25 Outubro 2025
"Oxalá os cristãos, a exemplo de Frassati, não vivam uma fé confinada na devoção privada, alheia ao mundo, mas, pela força do Evangelho, deem sua devida contribuição à vida política e à civilização", escreve Luís Corrêa Lima, padre jesuíta, em artigo publicado por Contém Amor, 23-10-2025.
Eis o artigo.
O Papa Leão XIV canonizou dois jovens leigos católicos: Carlo Acutis e Pier Giorgio Frassati. Ambos são exemplos cristãos muito relevantes para o nosso tempo. Na missa de canonização, foi lido publicamente o resumo biográfico de cada um deles. Sobre Frassati, falecido há 100 anos, foi dito que “durante os anos do fascismo, enfrentou dificuldades devido ao seu envolvimento em associações católicas e nas fileiras do Partido Popular, ao qual se filiou aos 19 anos”. Isto não é comum em se tratando de um santo católico.
Ele nasceu em 1901, em Turim, Itália. Seu pai fundou o jornal liberal La Stampa e depois se tornou senador. Pier Giorgio foi aluno dos jesuítas e, depois, estudou engenharia de minas. Desenvolveu uma profunda espiritualidade e um notável ativismo social e político nos subúrbios e nas fábricas. Emprestava dinheiro aos pobres, comprava-lhes remédios e transportava, pelas ruas, carroças carregadas com utensílios domésticos para pessoas desalojadas. Era um jovem que praticava alpinismo, frequentava teatro e museus, gostava de música e poesia. Em contato com os doentes, contraiu uma poliomielite fulminante. Uma semana depois, faleceu, aos 24 anos de idade.
Na homilia da missa de canonização, o Papa afirmou que a vida de Frassati representa uma luz para a espiritualidade leiga e que “para ele, a fé não era uma devoção privada: impulsionado pela força do Evangelho e pela pertença a associações eclesiais, comprometeu-se generosamente na sociedade, deu o seu contributo à vida política, dedicou-se com ardor ao serviço dos pobres”.
As dificuldades enfrentadas por Frassati com o fascismo foram dramáticas. Em uma manifestação, ele sofreu violência e foi preso pela polícia. Sua casa chegou a ser invadida por fascistas. Ele havia descrito o episódio em carta a um amigo, agora publicada pelo jornal La Stampa — um dia após sua canonização: “me joguei sobre aquele canalha gritando ‘canalhas, covardes e assassinos’, acertei-lhe um soco. (…) Hoje podemos gabar-nos de sempre termos sido contra esse partido, formado por uma associação criminosa, ladrões, assassinos ou idiotas, que, em suma, é o fascismo agora. (…) Viva a liberdade. (…) Abaixo as tiranias.”
A carta tem o calor dos acontecimentos e uma notável percepção dos males do fascismo, que se apossava do poder público e arruinava o Estado democrático de direito.

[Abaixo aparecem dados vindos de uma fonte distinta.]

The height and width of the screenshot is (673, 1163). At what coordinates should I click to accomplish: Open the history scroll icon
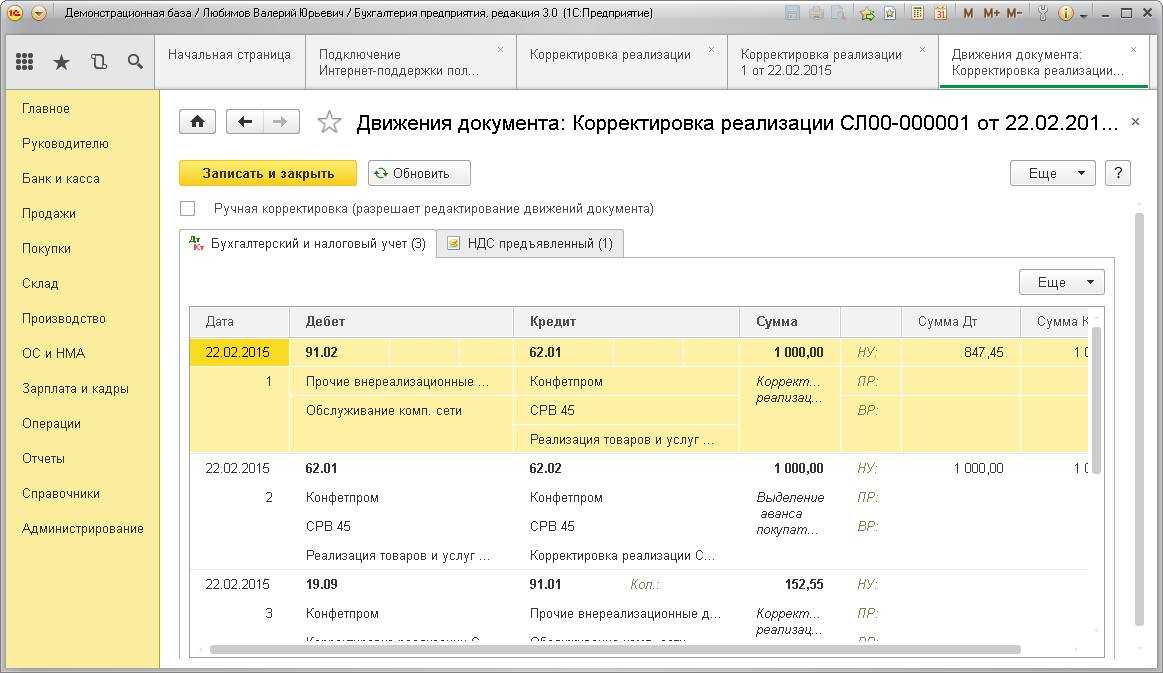click(98, 62)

Como Jesus, ao expulsar os vendilhões do templo, Frassati disse verdades contundentes e, em circunstância extrema, usou a violência. Esta canonização de Leão XIV ocorre em tempos de ascensão da extrema-direita em vários países, em que as democracias correm sério risco.
Outro santo que enfrentou a tirania foi o mártir Oscar Romero, arcebispo de San Salvador, na América Central. Em sermão na catedral lotada, na véspera de seu assassinato, ele conclamou o exército e a polícia a não cumprirem as ordens de atirar contra o povo. Seu destino foi selado aí. Há sete anos, o Papa Francisco o canonizou. Assim, o conceito de santidade se amplia, apontando para uma fé que leva ao compromisso social, para além da esmola e, quando necessário, leva à contestação política. É uma santidade antifascista.
Oxalá os cristãos, a exemplo de Frassati, não vivam uma fé confinada na devoção privada, alheia ao mundo, mas, pela força do Evangelho, deem sua devida contribuição à vida política e à civilização.